Distinct ASIC currents are expressed in rat putative nociceptors and are modulated by nerve injury

Abstract

The H(+)-gated acid-sensing ion channels (ASICs) are expressed in dorsal root ganglion (DRG) neurones. Studies with ASIC knockout mice indicated either a pro-nociceptive or a modulatory role of ASICs in pain sensation. We have investigated in freshly isolated rat DRG neurones whether neurones with different ASIC current properties exist, which may explain distinct cellular roles, and we have investigated ASIC regulation in an experimental model of neuropathic pain. Small-diameter DRG neurones expressed three different ASIC current types which were all preferentially expressed in putative nociceptors. Type 1 currents were mediated by ASIC1a homomultimers and characterized by steep pH dependence of current activation in the pH range 6.8-6.0. Type 3 currents were activated in a similar pH range as type 1, while type 2 currents were activated at pH < 6. When activated by acidification to pH 6.8 or 6.5, the probability of inducing action potentials correlated with the ASIC current density. Nerve injury induced differential regulation of ASIC subunit expression and selective changes in ASIC function in DRG neurones, suggesting a complex reorganization of ASICs during the development of neuropathic pain. In summary, we describe a basis for distinct cellular functions of different ASIC types in small-diameter DRG neurones.

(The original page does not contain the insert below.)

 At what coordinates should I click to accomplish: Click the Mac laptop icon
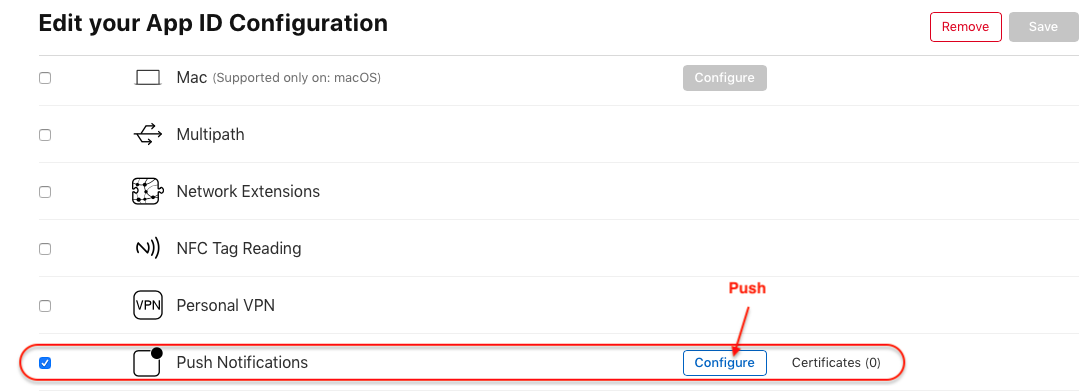pyautogui.click(x=147, y=78)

Figure 1. Three distinct ASIC current types are present in small-diameter rat DRG neurones

A, size distribution of ASIC current-responding neurones. Neurones were stimulated by extracellular acidification from the conditioning pH 7.4 to the stimulating pH 5. Plotted is the frequency of detecting an ASIC current as a function of neurone diameter (n = 7–64 per diameter range, except for the 12.5–15 μm range, where n = 2). B, principle of the distinction in three different neurone types based on their ASIC currents. Indicated are the limiting values of the time constant of open-channel inactivation τ and I_pH4/I_pH6 ratio (for current types 2 and 3). Representative traces of each ASIC current type are shown, evoked by a 5 s acidification to pH 4 (grey) or pH 6 (black). Horizontal scale bar is 2 s, vertical scale bar is 500 pA (type 1, left trace), 2 nA (types 1 right trace and type 2) and 4 nA (type 3).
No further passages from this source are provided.